Closed
Description
System Info
transformers
version: 4.45.1- Platform: Linux-5.15.154+-x86_64-with-glibc2.31
- Python version: 3.10.13
- Huggingface_hub version: 0.23.2
- Safetensors version: 0.4.3
- Accelerate version: 0.30.1
- Accelerate config: not found
- PyTorch version (GPU?): 2.1.2+cpu (False)
- Tensorflow version (GPU?): 2.15.0 (False)
- Flax version (CPU?/GPU?/TPU?): 0.8.4 (cpu)
- Jax version: 0.4.28
- JaxLib version: 0.4.28
- Using distributed or parallel set-up in script?:
Who can help?
Information
- The official example scripts
- My own modified scripts
Tasks
- An officially supported task in the
examples
folder (such as GLUE/SQuAD, ...) - My own task or dataset (give details below)
Reproduction
I trained the llama 3.2 tokenizer using an Amharic language corpus and a vocab size of 28k
, but when I use it to tokenize text, the first token id is still 128000
when it should have been the new tokenizer's BOS token id of 0
.
And here's a tokenization of an example text.
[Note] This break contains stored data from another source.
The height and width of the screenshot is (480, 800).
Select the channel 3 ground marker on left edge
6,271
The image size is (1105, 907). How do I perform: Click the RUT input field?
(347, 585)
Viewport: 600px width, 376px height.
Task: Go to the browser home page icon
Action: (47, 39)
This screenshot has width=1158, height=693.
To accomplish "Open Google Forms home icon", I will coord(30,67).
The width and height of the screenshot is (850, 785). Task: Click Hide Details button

As can be seen, the first token id is 128000
when it should have been 0
.
from transformers import AutoTokenizer
tokenizer = AutoTokenizer.from_pretrained("rasyosef/llama-3.2-amharic-tokenizer-28k")
text = "ሁሉም ነገር"
inputs = tokenizer(text, return_tensors="pt")
print(inputs["input_ids"])
Output:
tensor([[128000, 1704, 802]])
Expected behavior
The first token id of the tokenized text should be the new tokenizer's BOS token id of 0
instead of the original llama 3.2 tokenizer's BOS token id of 128000
. The vocab size is 28000
and the number 128000
should not appear anywhere in the input_ids
list.
This is causing index out of range errors when indexing the embedding matrix of a newly initialized model.